Once upon a time, I went to IKEA with V and got a new lamp. The lamp was a welcome addition to my room. It made it seem more lived in; it added to the clutter. It made me happy because my room felt more homey, and all of a sudden, I wanted to spend a whole lot more time here.
This is a slight shame because the weather is gorgeous and I'm positive my time would be better spent sunning myself in the backyard or cruising down the highway to an undetermined location. Unfortunately, I'm the only person I know who has Mondays off that I'd like to hang out with, and driving aimlessly by yourself seems doubly aimless. I already know everything about myself you could potentially learn about another being on a road trip. I know how often I have to go pee, I know the songs I sing when I'm bored, and I know the timbre of my whine when I'm tired.
I can't wait for my sister to finish school so I can just hang out with her all the time.

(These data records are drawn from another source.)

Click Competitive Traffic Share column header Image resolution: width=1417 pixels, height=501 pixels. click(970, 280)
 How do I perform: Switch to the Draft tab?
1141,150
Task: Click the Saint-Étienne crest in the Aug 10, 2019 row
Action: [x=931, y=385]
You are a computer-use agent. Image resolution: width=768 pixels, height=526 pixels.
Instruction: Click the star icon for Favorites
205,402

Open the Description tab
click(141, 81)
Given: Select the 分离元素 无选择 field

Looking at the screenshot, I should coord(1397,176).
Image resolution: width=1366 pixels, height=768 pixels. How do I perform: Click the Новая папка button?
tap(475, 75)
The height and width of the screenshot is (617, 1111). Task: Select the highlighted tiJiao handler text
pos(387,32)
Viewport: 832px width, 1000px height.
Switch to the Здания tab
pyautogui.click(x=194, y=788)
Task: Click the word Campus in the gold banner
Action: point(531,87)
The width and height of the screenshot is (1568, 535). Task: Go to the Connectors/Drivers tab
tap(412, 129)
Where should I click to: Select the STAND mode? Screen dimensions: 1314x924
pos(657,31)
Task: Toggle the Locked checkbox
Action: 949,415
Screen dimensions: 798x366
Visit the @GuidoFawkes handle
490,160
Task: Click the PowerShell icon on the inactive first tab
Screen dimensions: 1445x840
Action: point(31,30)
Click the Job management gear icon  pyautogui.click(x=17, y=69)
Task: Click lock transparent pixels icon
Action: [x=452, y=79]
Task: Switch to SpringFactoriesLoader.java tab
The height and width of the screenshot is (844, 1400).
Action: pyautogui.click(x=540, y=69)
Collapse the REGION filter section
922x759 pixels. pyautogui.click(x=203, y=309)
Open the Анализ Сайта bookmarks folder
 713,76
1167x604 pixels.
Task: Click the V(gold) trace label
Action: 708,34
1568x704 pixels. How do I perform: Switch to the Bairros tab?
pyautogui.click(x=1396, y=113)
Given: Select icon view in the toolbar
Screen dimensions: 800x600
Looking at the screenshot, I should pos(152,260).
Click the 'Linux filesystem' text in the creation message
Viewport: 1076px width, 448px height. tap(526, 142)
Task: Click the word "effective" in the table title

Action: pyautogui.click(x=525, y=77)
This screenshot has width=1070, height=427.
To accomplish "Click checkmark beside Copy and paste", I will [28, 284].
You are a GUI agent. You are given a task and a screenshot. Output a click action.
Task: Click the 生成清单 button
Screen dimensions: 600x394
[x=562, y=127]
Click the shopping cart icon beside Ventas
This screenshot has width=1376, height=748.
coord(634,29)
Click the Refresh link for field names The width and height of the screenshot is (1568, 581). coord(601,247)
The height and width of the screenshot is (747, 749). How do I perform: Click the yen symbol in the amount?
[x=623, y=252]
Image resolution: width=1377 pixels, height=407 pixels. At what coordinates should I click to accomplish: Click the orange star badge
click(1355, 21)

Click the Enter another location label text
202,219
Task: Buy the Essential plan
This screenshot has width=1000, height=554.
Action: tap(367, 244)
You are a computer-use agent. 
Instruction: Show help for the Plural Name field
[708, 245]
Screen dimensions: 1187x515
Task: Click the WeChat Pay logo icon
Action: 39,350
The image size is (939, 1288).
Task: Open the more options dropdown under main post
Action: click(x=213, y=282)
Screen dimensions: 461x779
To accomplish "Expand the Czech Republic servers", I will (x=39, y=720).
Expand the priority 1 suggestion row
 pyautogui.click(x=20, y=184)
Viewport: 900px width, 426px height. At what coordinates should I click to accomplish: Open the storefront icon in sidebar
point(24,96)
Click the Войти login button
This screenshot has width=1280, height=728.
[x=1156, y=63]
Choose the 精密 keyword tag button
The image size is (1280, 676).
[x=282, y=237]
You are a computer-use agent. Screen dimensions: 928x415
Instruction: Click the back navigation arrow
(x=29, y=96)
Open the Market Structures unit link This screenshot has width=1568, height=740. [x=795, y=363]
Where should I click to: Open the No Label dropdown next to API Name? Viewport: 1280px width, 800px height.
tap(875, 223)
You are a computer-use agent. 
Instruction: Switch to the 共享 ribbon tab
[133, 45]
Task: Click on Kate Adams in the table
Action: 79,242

My sister is hilarious. She dons the most amazing accents and tells the most pointless jokes. She's as sharp as a tack - she doesn't let things slide, and she has a penchant for bringing things full circle. She gets my obscure references and she milks inside jokes. She has this look she gives you when you've said something dumb: but it's not judgemental, it's more fascinated, like, "I can't believe how stupid you are. You're my hero." She makes the funniest faces and talks in the funniest voices, and she dances like a moron.
I love her to death.
I could drive to the other side of the world with her, and back, and we'd get on each other's nerves, and we'd clash, and we'd fight, but we'd probably have the time of our lives, too. I can be me around my sister, no holds barred, no impression management required - and she loves me for me, like I love her for her. I wouldn't trade that in for the world.